To survive a motion to dismiss, a complaint must contain sufficient factual matter, accepted as true, to "state a claim to relief that is plausible on its face." Ashcroft v. Iqbal, 556 U.S. 662, 678 (2009) (quoting Bell Atlantic Corp. v. Twombly, 550 U.S. 544, 570 (2007)). A complaint is plausible when the plaintiff pleads factual content that allows the court to draw the reasonable inference that the defendant is liable for the misconduct alleged. Iqbal, 556 U.S. at 678 (citing Twombly, 550 U.S. at 556). Plausibility does not require probability but does require something more than a sheer possibility that a defendant has acted unlawfully. Iqbal, 556 U.S. at 678 (citing Twombly, 550 U.S. at 556). "[T]he tenet that a court must accept a complaint's allegations as true is inapplicable to legal conclusions. Threadbare recitals of a cause of action's elements, supported by mere conclusory statements, do not suffice." Iqbal, 556 U.S. at 678.

Rule 9(b) of the Federal Rules of Civil Procedure, made applicable to adversary proceedings by Bankruptcy Rule 7009, provides: "In alleging fraud or mistake, a party must state with particularity the circumstances constituting fraud or mistake." Fed. R. Civ. P. 9 (emphasis added). Circumstances constituting fraud or mistake consist of the time, place and contents of the false representations as well as the identity of the person making the misrepresentation and what he obtained thereby. Willner v. Dimon, 849 F.3d 93, 112 (4th Cir. 2017). The requirements of Rule 9(b) apply to all cases in which the gravamen of the claim is fraud, even if the theory supporting the claim is not technically termed fraud. Adams v. NVR Homes, Inc., 193 F.R.D. 243, 250 (D. Md. 2000). A complaint that fails to specifically allege the time, place and nature of the alleged fraud is subject to dismissal pursuant to Rule 12(b)(6). Id. "This heightened pleading requirement serves to protect defendants' reputations from baseless accusations, eliminate meritless suits brought only to extract a settlement, discourage fishing expeditions, and provide defendants with enough information about a plaintiff's allegations to mount a defense." Maguire Fin., LP v.
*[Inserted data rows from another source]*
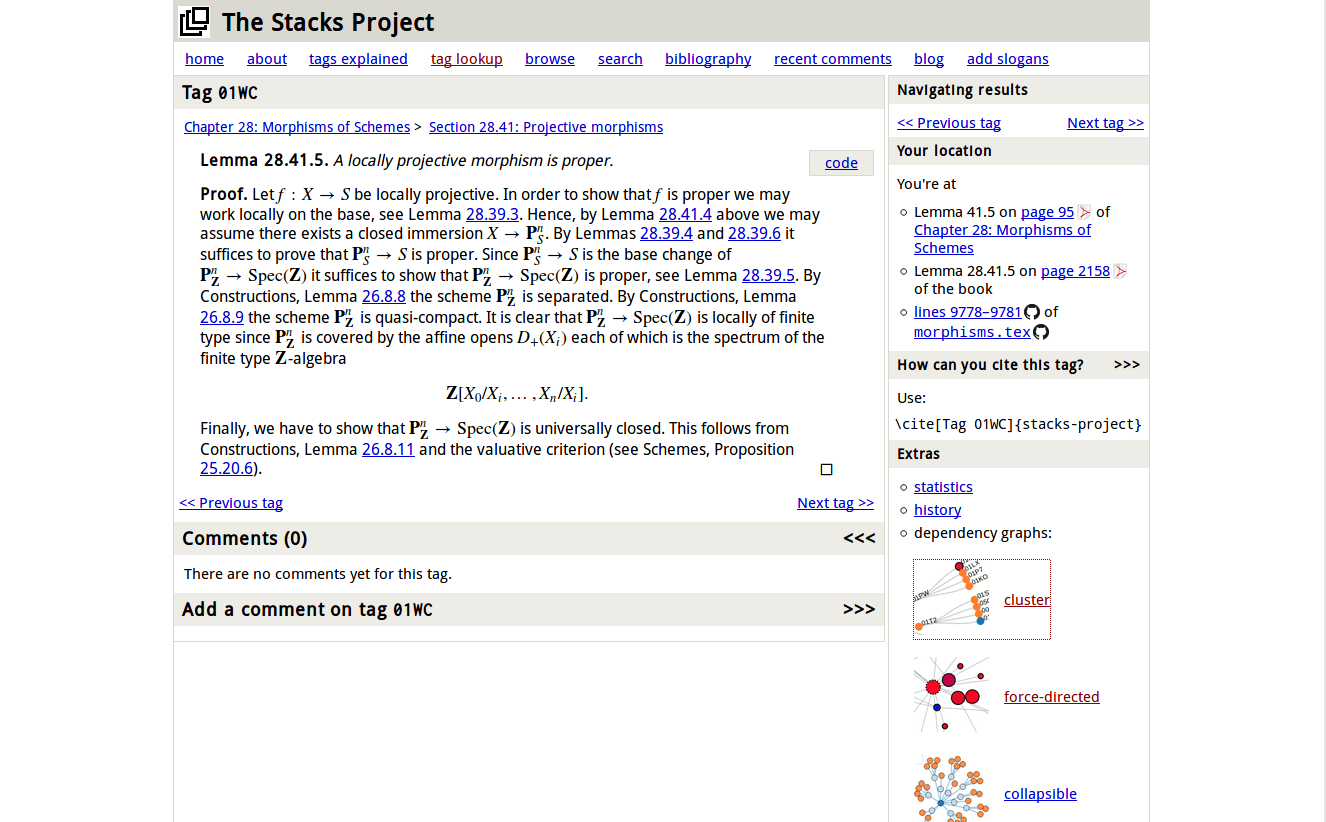Click the code button for the lemma
This screenshot has height=822, width=1326.
click(841, 163)
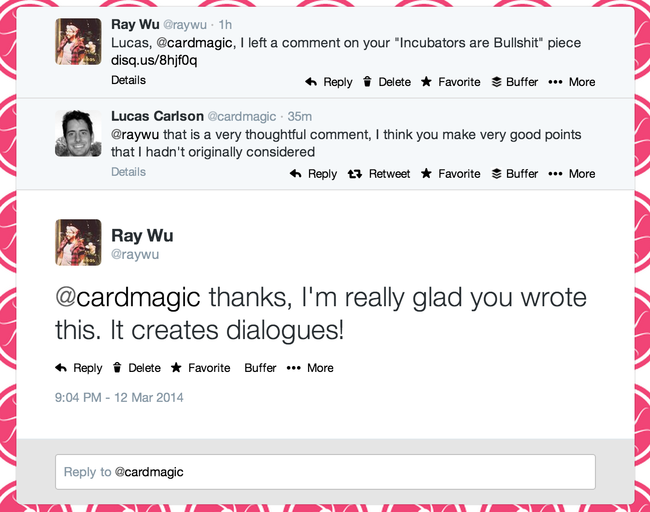This screenshot has width=650, height=512.
Task: Open More menu on Lucas Carlson's tweet
Action: tap(572, 174)
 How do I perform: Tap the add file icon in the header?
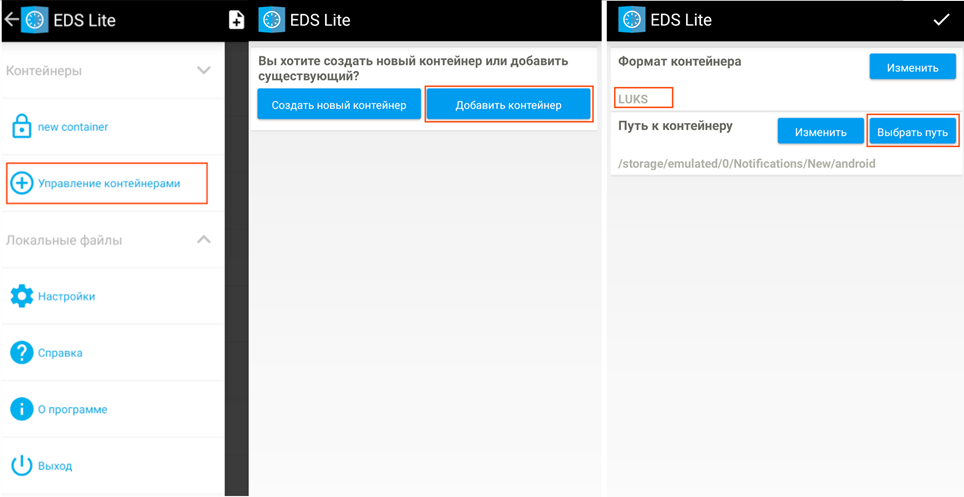pyautogui.click(x=237, y=20)
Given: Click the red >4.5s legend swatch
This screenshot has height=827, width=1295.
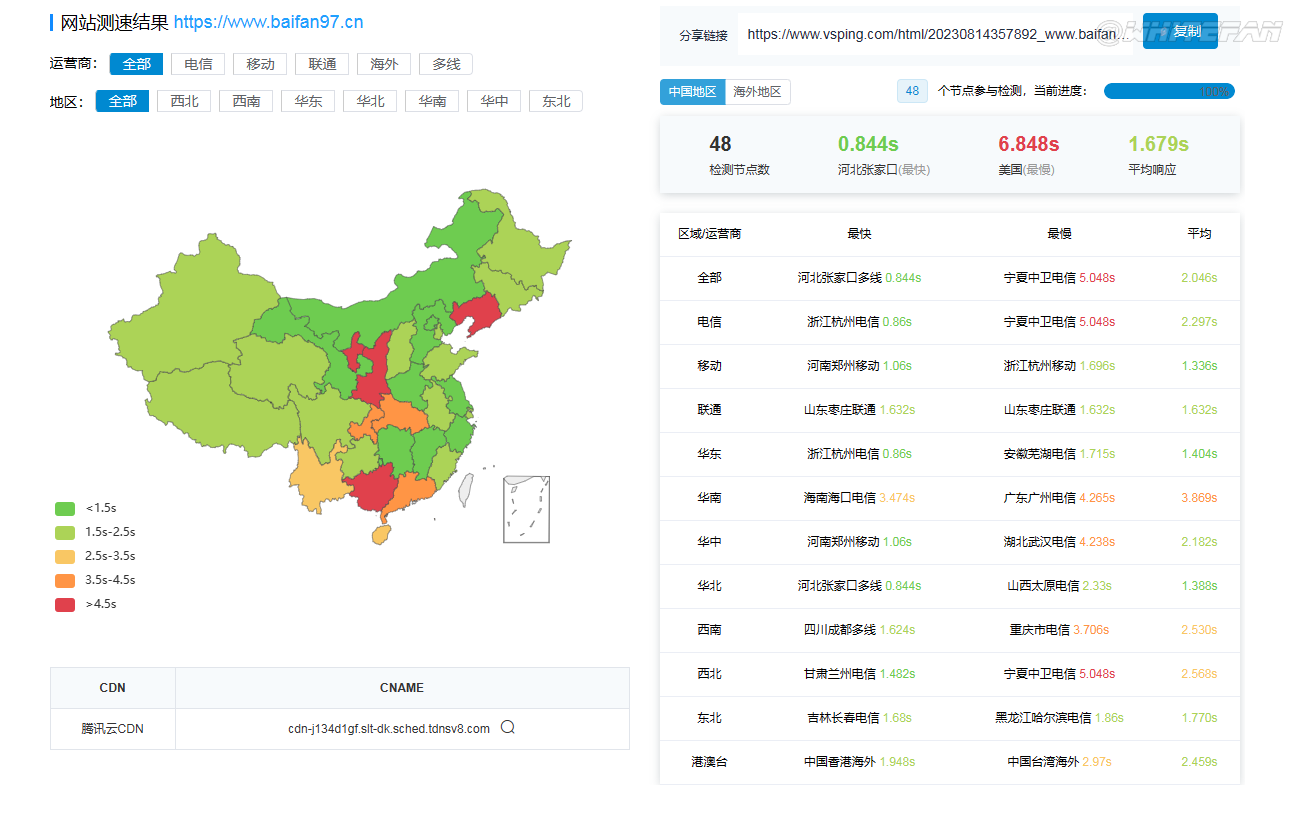Looking at the screenshot, I should (65, 604).
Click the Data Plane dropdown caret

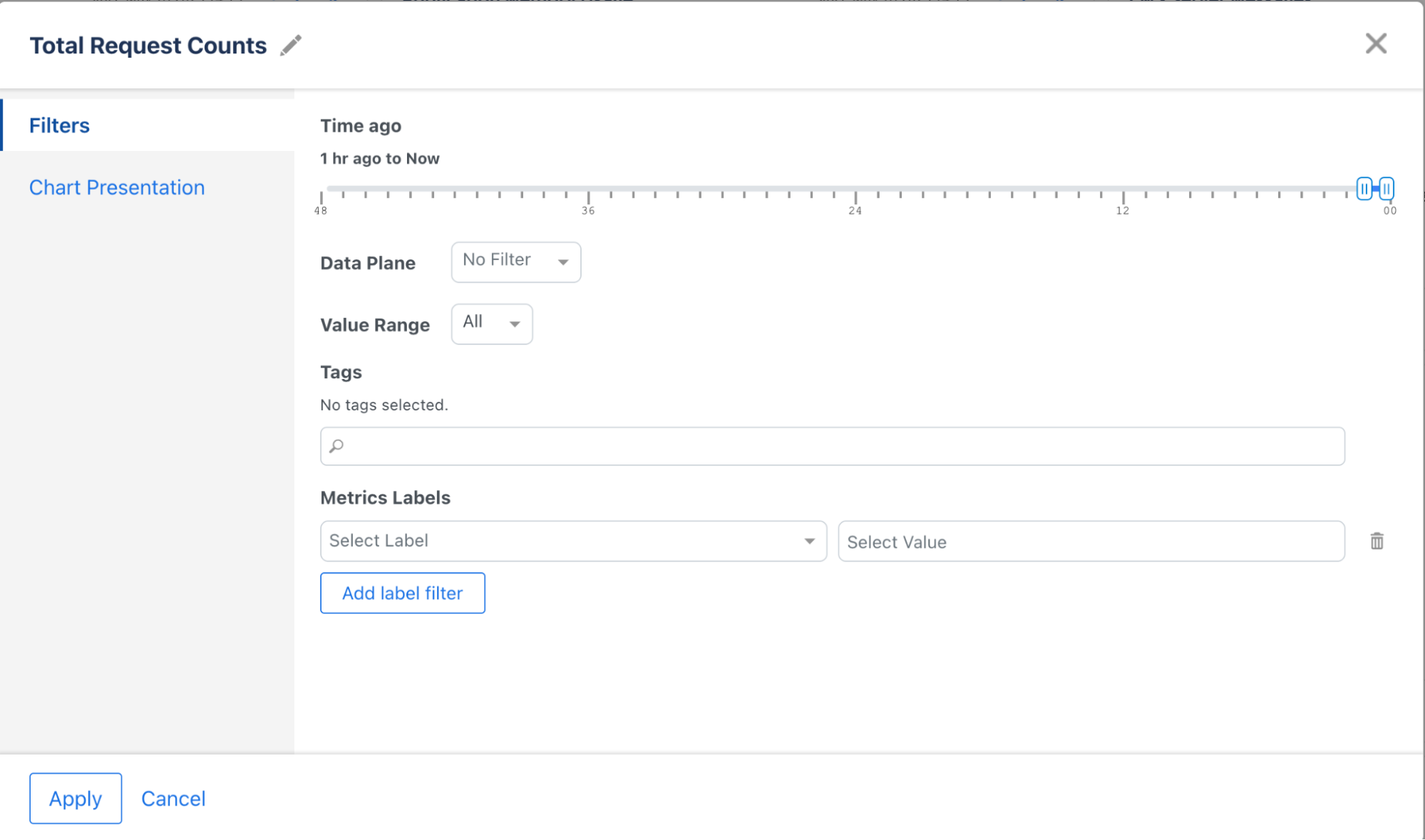(563, 262)
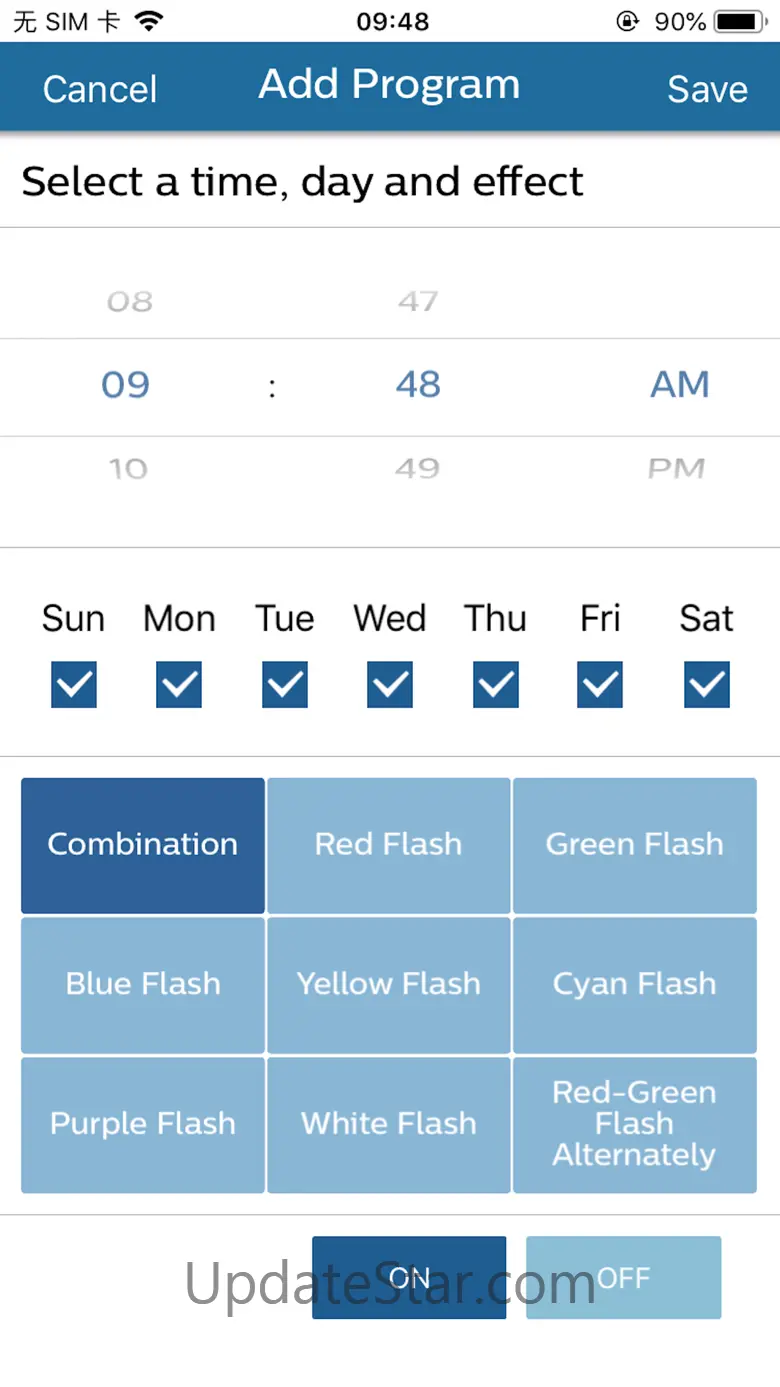Image resolution: width=780 pixels, height=1387 pixels.
Task: Set program state to OFF
Action: [623, 1277]
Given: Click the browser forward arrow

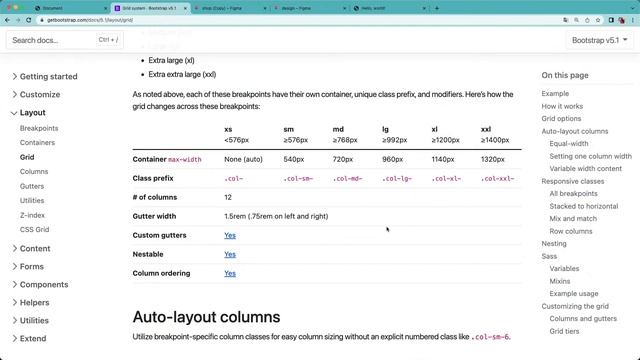Looking at the screenshot, I should tap(18, 20).
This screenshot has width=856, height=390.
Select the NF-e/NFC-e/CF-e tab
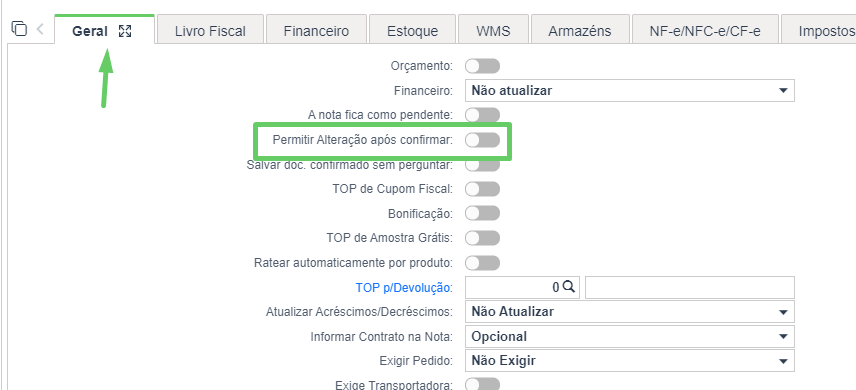tap(705, 31)
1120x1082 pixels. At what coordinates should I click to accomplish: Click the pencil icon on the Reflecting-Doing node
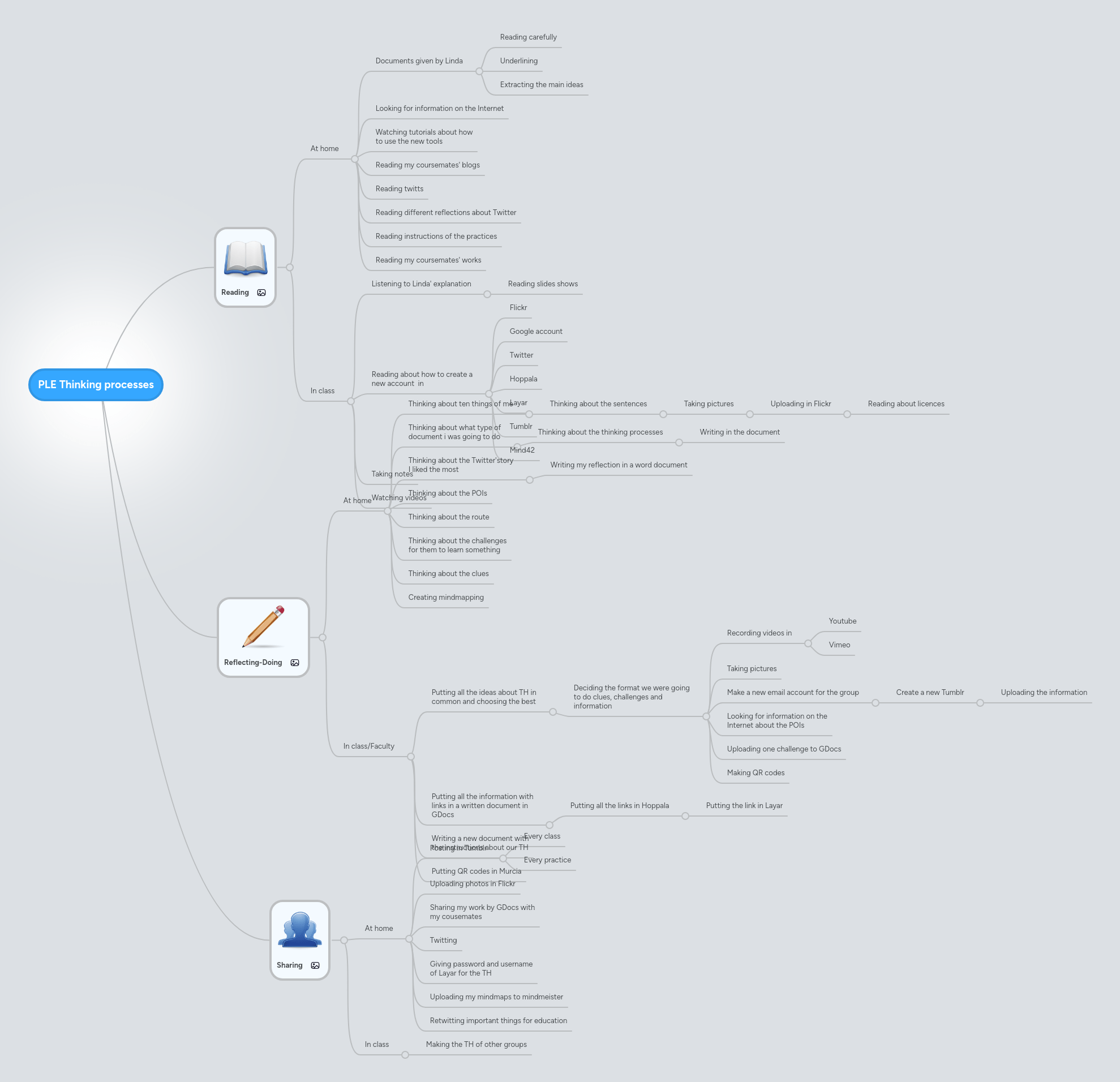coord(262,628)
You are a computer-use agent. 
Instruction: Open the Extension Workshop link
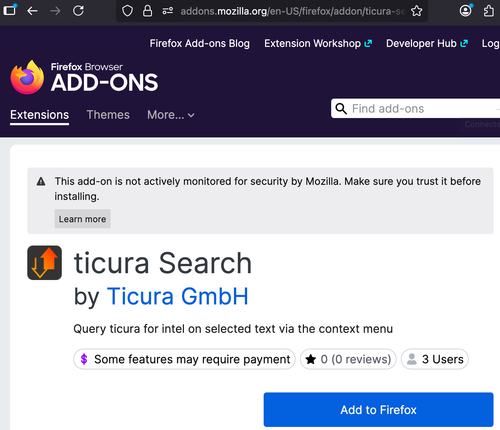tap(318, 43)
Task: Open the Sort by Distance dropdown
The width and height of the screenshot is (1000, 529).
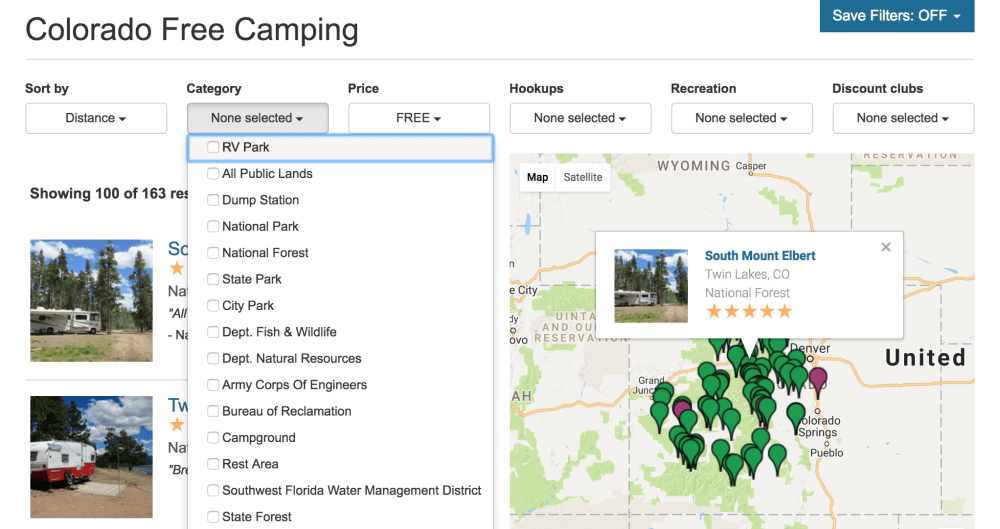Action: (96, 118)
PowerSecure Int'l, Inc., 876 F.3d 541, 546 (4th Cir. 2017) (citing Pub. Emps.' Ret. Ass'n of Colo. v. Deloitte & Touche LLP, 551 F.3d 305, 311 (4th Cir. 2009)).

III. ANALYSIS

Hanrahan argues that the Complaint must be dismissed as to him because it seeks to collaterally attack and re-litigate a final judgment entered by the State Court. Mot. to Dism. at p. 1. More specifically, he argues (i) Cahall is not a debtor and his claims are not within the jurisdiction of this Court because they are not part of a "core proceeding;" (ii) under the Rooker-Feldman doctrine, this Court lacks jurisdiction over Pieterse and Cahall's claims; (iii) Pieterse and Cahall's claims are alternatively barred under the doctrines of res judicata, collateral estoppel and collateral attacks on judgments; and (iv) accepting as true all properly pled factual allegations in the Complaint, and drawing all inferences in favor of Pieterse and Cahall, the Complaint fails to state a claim against Hanrahan upon which relief can be granted. Mot. to Dism. at pp. 1-2.

Because the Complaint fails to state a claim against Hanrahan upon which relief can be granted, dismissal of the Complaint against him is appropriate and the Court need not examine Hanrahan's other arguments.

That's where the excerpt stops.